Shuaib Abdul-Rahman Written by Shuaib Abdul-Rahman · 1 min read >

Whatever does not get measured, clearly proofs difficult to be managed not to speak of been optimized.

The starting point for driving ventures to make a profit is a good understanding of book-keeping thus, recording of financial transactions is a must knowledge beyond good to have for all businesses that desire survival in a sustainable manner.

Book-keeping refers to the process of recording the financial transactions of a business. This includes all of the money a business receives as well as any spending. Transactions are recorded under different ‘accounts’ depending on the type of income or expenditure.

The accounting equation is that assets should be equal to liabilities and shareholder equity (investment). This can be rearranged as assets – liabilities equals shareholder equity.

Types of Transactions

Cash is money in its physical form. Cash can either be banknotes or coins. When making a cash transaction, the payment is made at the same time as goods are received. This is most commonly used in retail outlets. 

Bank transactions refer to methods of payments when a customer instructs their bank to transfer payment to a recipient.
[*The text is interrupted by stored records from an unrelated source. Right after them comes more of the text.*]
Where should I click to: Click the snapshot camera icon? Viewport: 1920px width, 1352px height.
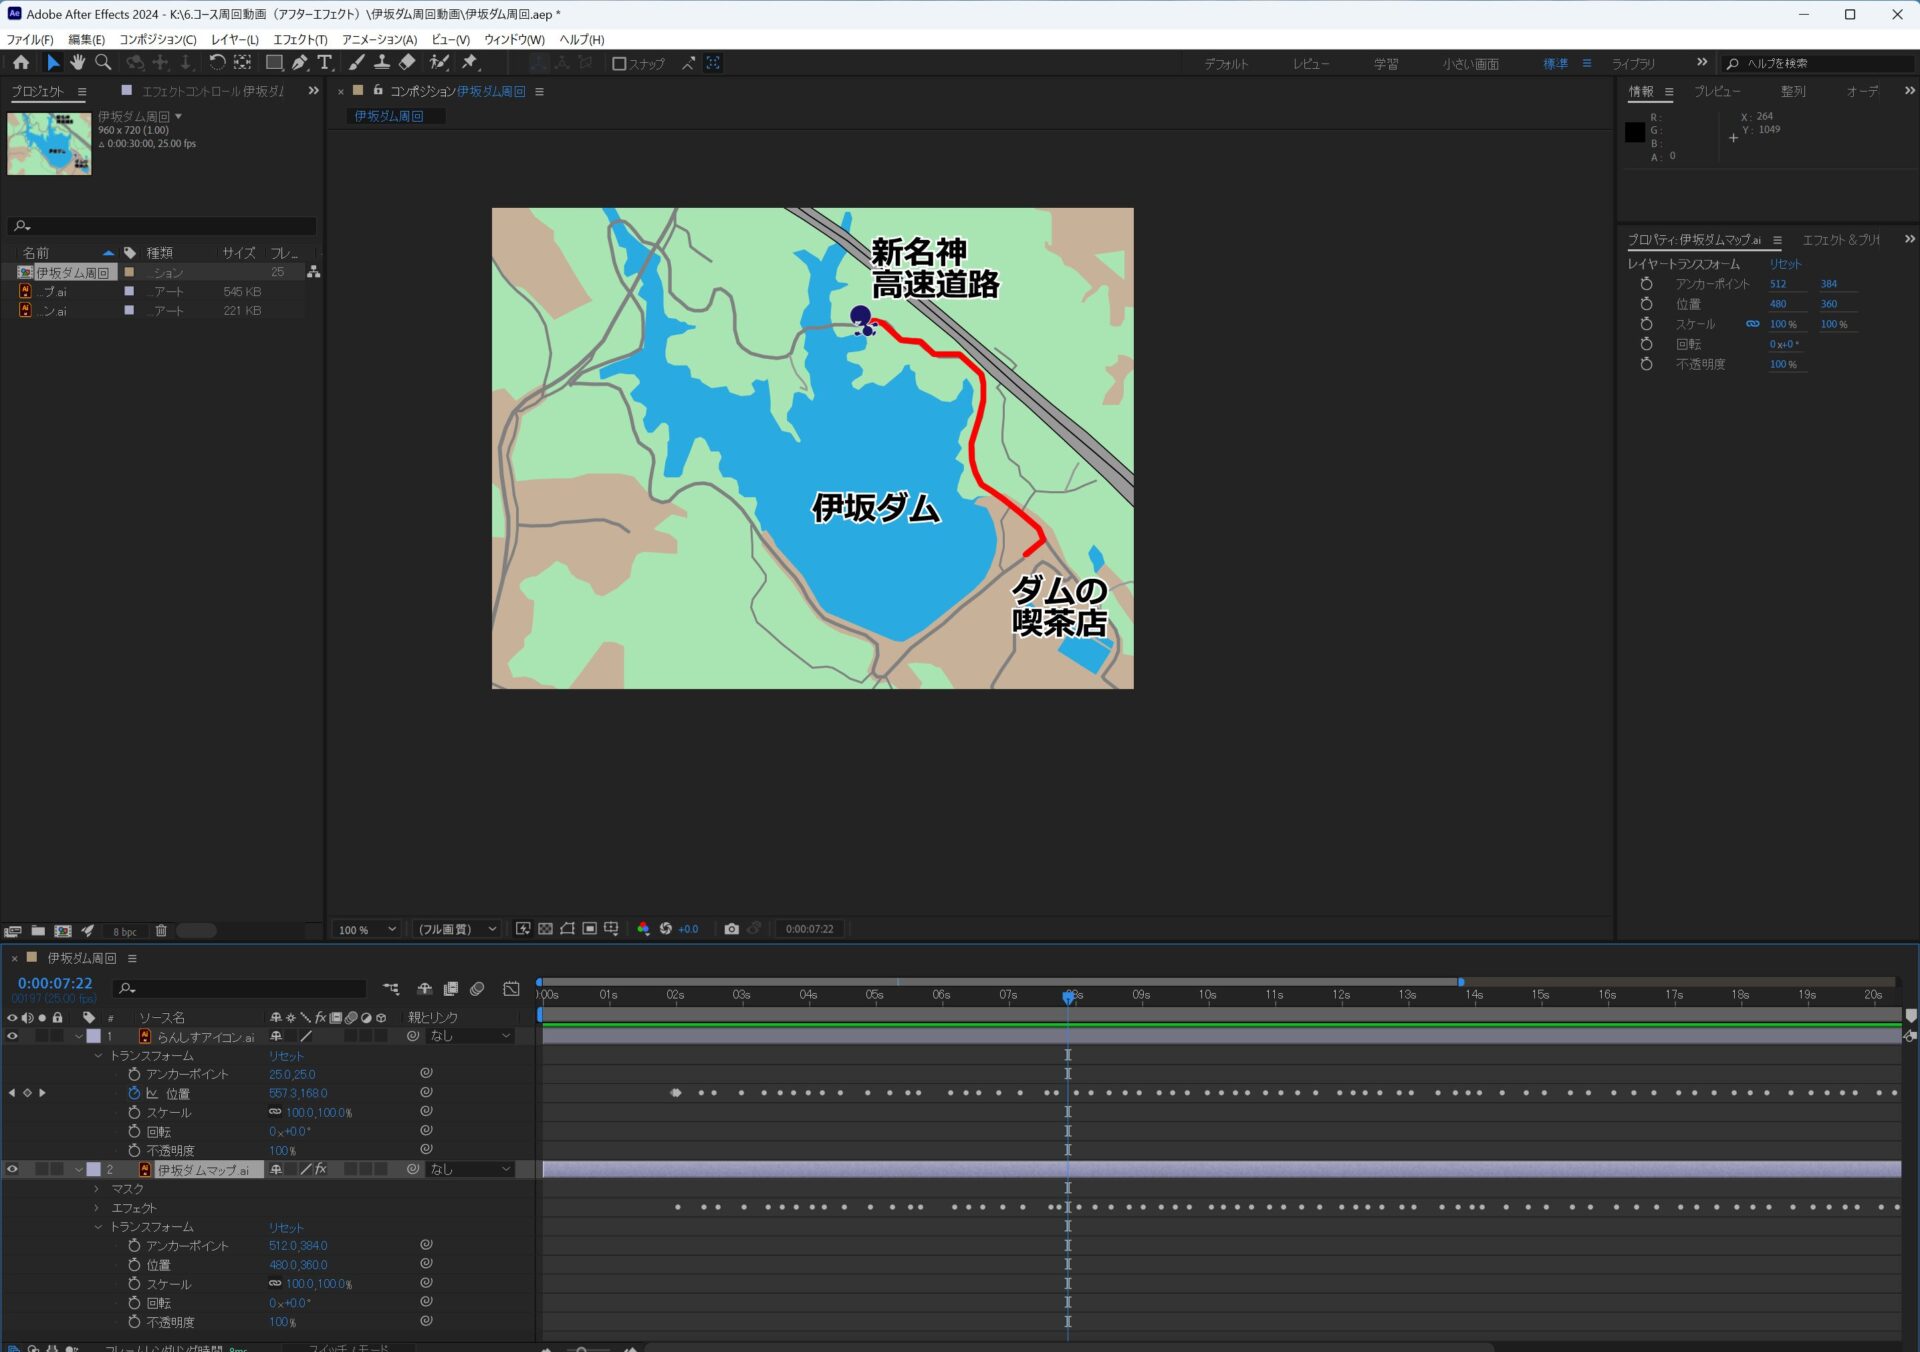(x=731, y=929)
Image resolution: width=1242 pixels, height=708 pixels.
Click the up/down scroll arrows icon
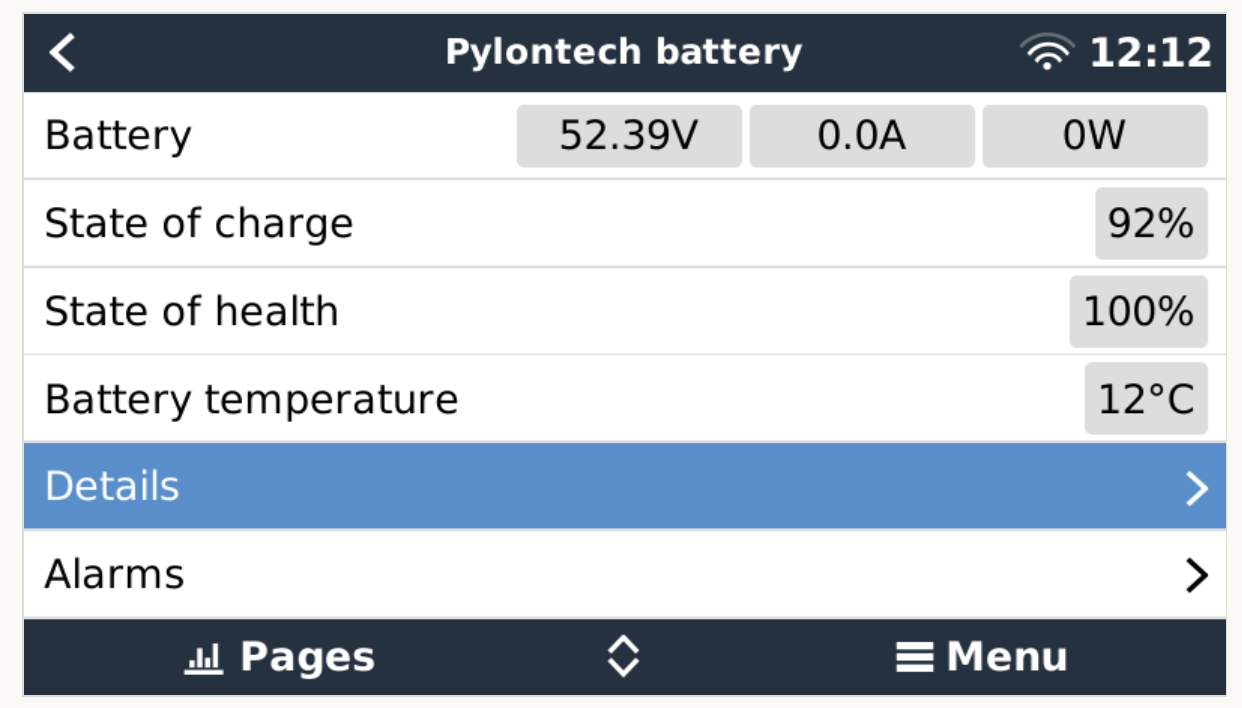[x=623, y=657]
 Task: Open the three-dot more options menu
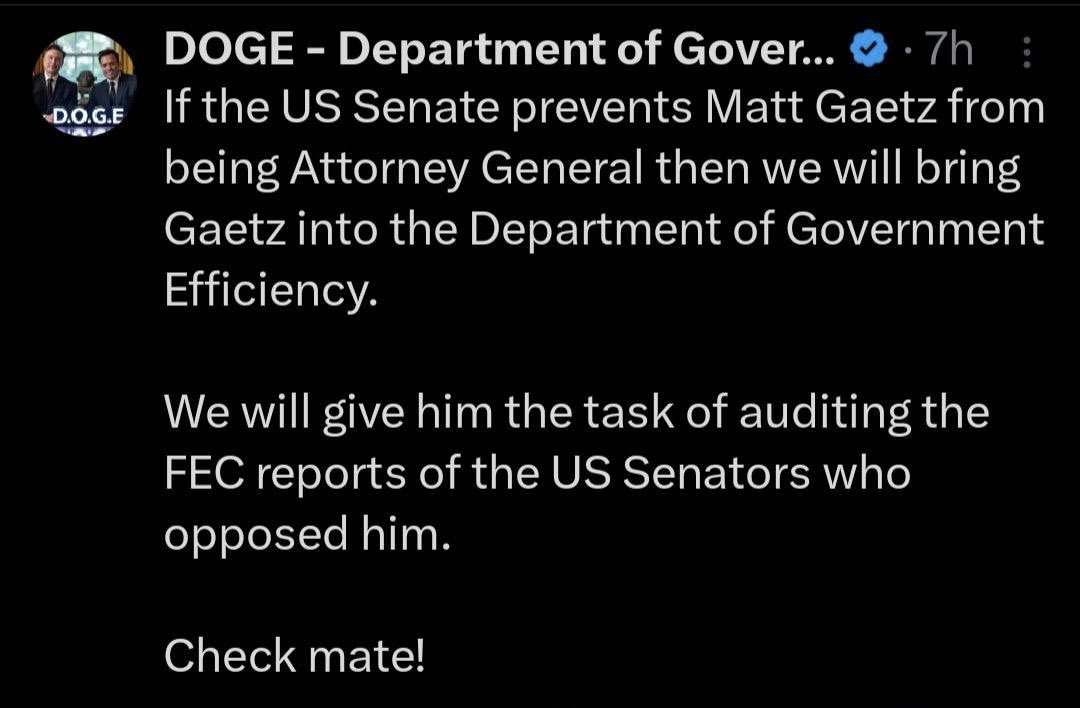coord(1028,52)
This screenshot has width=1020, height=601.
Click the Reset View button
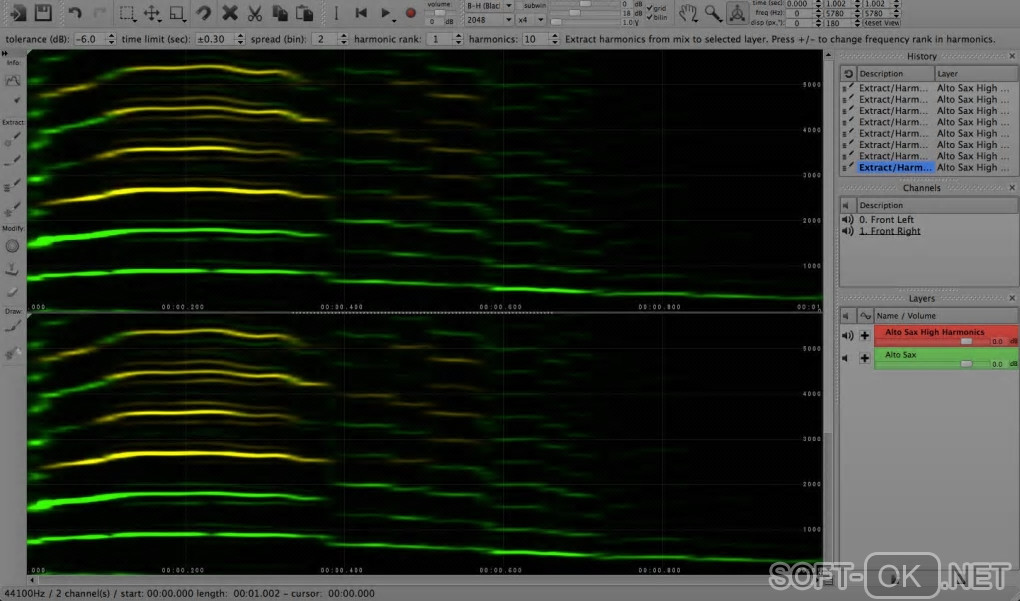880,22
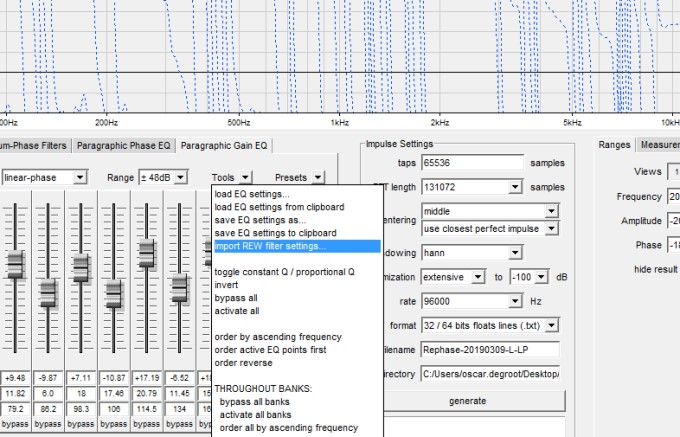Expand the output format dropdown
This screenshot has width=680, height=437.
(551, 325)
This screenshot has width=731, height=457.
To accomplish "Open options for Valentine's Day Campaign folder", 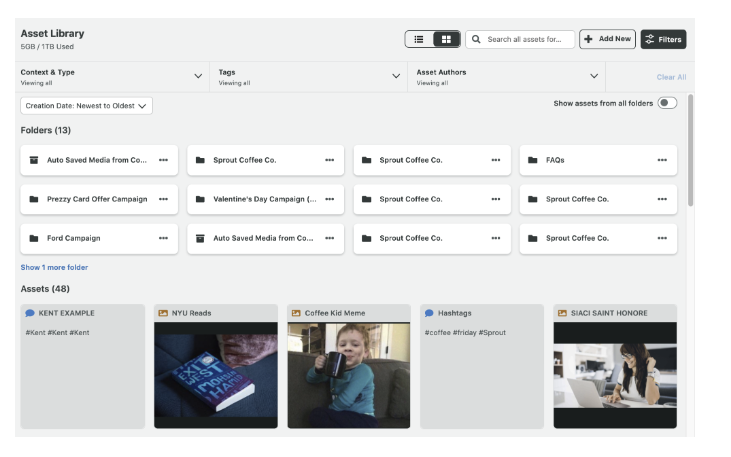I will tap(329, 199).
This may include electronic transfers, payments through an ATM, credit and debit card payments or cheques. 

Credit cards are issued by banks that customers can use to pay for goods and services. Each payment increases the balance owed and interest is paid. Users can choose to pay anything between a minimum payment and the full balance each month.

Debit cards are issued by banks for customers to use to pay for goods and services. The difference between a debit card and a credit card is that the payment amount is immediately deducted from the customer’s bank account. 

Credit transactions refer to purchases when payment is made after the receipt of goods and services. The time between a customer receiving a product and making the payment is referred to as the credit period. 

Automated payment methods are recurring payments made to a supplier that is automatically deducted from a customer’s bank account or credit card when payment is due. The customer gives the authorization to make recurring payments at the start of the contract so does not need to authorize each time. 

A direct debit is an agreement to allow an individual’s or business’s bank to make regular payments directly to a business to pay bills.

Internet banking refers to transactions and banking services that are carried out over the internet. Customers can use banking websites and apps for services such as making payments and checking statements for receipts. This allows customers to manage their finances without having to visit a branch.
Security implications for online transactions include the actions a business needs to take to protect data collected in the process of making and receiving payments. Security breaches may lead to hackers accessing a person’s financial information such as credit card details, passwords, and addresses. This can allow a hacker to use a customer’s credit card to make purchases or use their personal data to commit identity theft.